In-vitro and In-vivo Exploration of Physostigmine Analogues to Understand the Mechanistic Crosstalk Between Klotho and Targets for Epilepsy

Mansi Dahalia^1,2Haya Majid³Mohd Junaid Khan⁴Akshat Rathi⁵Mohd Ashif Khan³Imran Ahmd Khan⁴Mohammed Samim⁴Sayeed ur Rehman⁵MD SALIK NOORANI⁶Divya Vohora²Nidhi ..^3*

• ¹Jamia Hamdard University, New Delhi, India
• ²School of Pharmaceutical Education and Research, Jamia Hamdard University, New Delhi, India
• ³Department of Translational and Clinical Research, School of Chemical and Life Sciences, Jamia Hamdard University, New Delhi, India
• ⁴Department of Chemistry, School of Chemical and Life Sciences, Jamia Hamdard University, New Delhi, India
• ⁵Department of Biochemistry, School of Chemical and Life Sciences, Jamia Hamdard University, New Delhi, India
• ⁶Department of Botany, School of Chemical and Life Sciences, Jamia Hamdard University, New Delhi, India

Background: Epilepsy and seizures are characterized by neuronal hyperexcitability and damage, influenced by metabolic dysregulation, neuroinflammation, and oxidative stress.
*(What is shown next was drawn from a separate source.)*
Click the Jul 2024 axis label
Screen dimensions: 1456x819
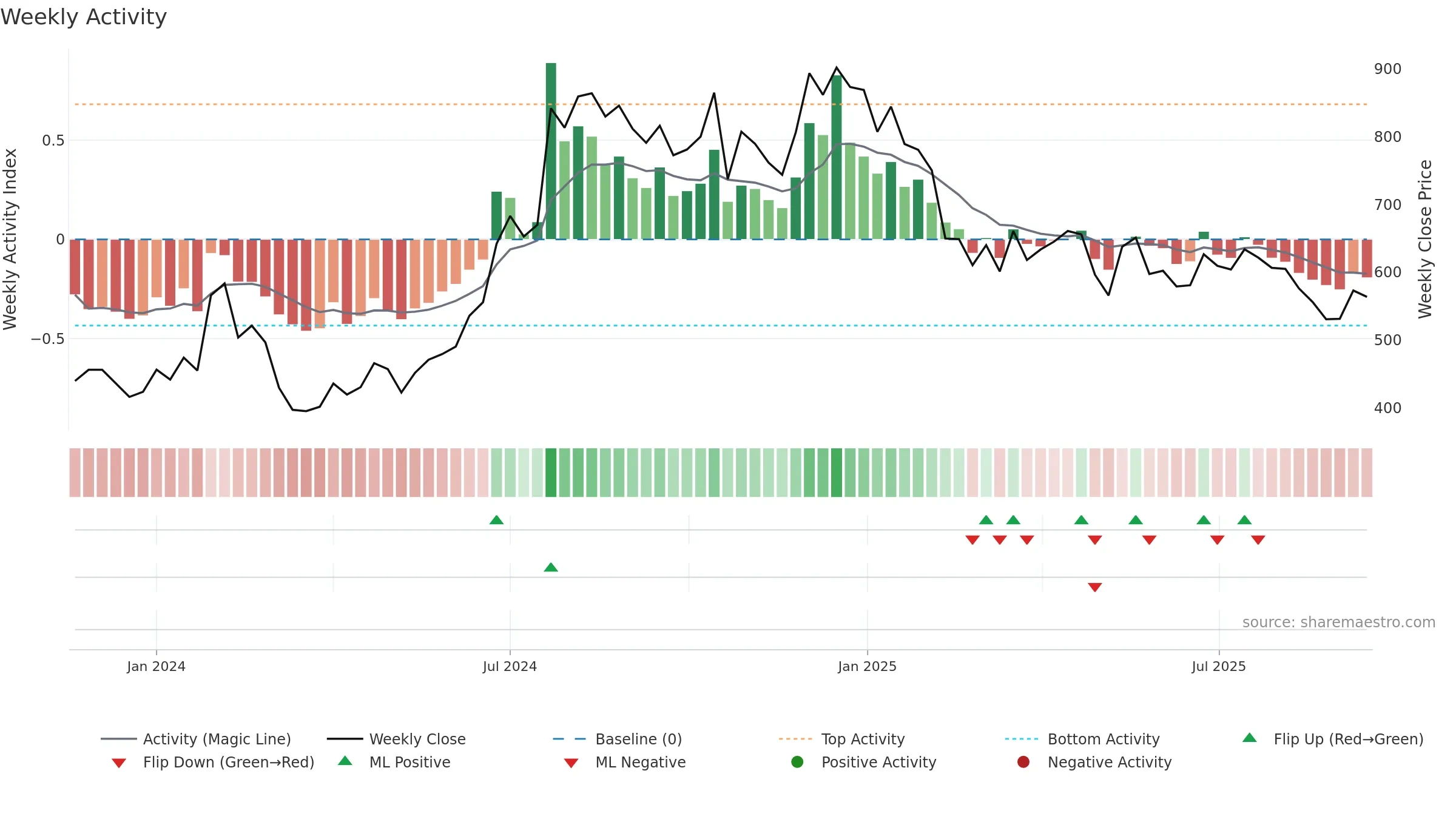(510, 666)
Despite available treatments, many patients remain resistant to therapy, necessitating novel therapeutic strategies. Klotho, a neuroprotective, anti-inflammatory, and antioxidative protein has emerged as a potential modulator of epilepsy-related pathways.Objective: This study investigates the therapeutic potential of novel physostigmine analogues in regulating Klotho expression and its downstream targets in epilepsy.: An integrative in vitro and in vivo approach was employed in PTZ-induced kindled mice. Behavioral assessments, including the Morris Water Maze (MWM), Rota Rod, Black and White Box, and Tail Suspension tests were conducted. Biochemical analyses quantified serum glucose, lipid profiles, pro-inflammatory cytokines (TNF-α, FOXO1), and apoptotic proteins (caspase-3). Quantitative real-time PCR (qRT-PCR) was performed to assess Klotho and epilepsyassociated gene expression (STAT3, Bax, Bcl2). Results: The synthesized physostigmine analogues exhibited varying inhibitory effects on Klotho transcriptional activators, with Compound C (1,8-bis(phenylsulfonyl)-1,8-dihydropyrrolo[2,3-b] indole) showing the weakest inhibition (IC50 = 1.31 µM). In vivo, Compound C demonstrated anticonvulsant (p < 0.05), neuroprotective (5 mg/kg, p < 0.05, 10 mg/kg, p < 0.01, 20 mg/kg p < 0.0001), antidepressant (p < 0.05), and anti-inflammatory (p < 0.05) effects in PTZ-induced seizure models, improving motor function (p < 0.001), cognitive performance (p < 0.01), and reducing neuroinflammatory/metabolic markers (p < 0.05), while modulating STAT3 (p < 0.001), BAX (p < 0.001), Bcl2 (p < 0.05), and Klotho (p < 0.05) gene expression.The therapeutic potential of 1,8-bis(phenylsulfonyl)-1,8-dihydropyrrolo [2,3-b] indole in epilepsy via Klotho modulation was observed. Targeting metabolic, inflammatory, and apoptotic pathways presents a promising strategy for epilepsy management. Further research is required to optimize clinical translation and ensure long-term efficacy and safety.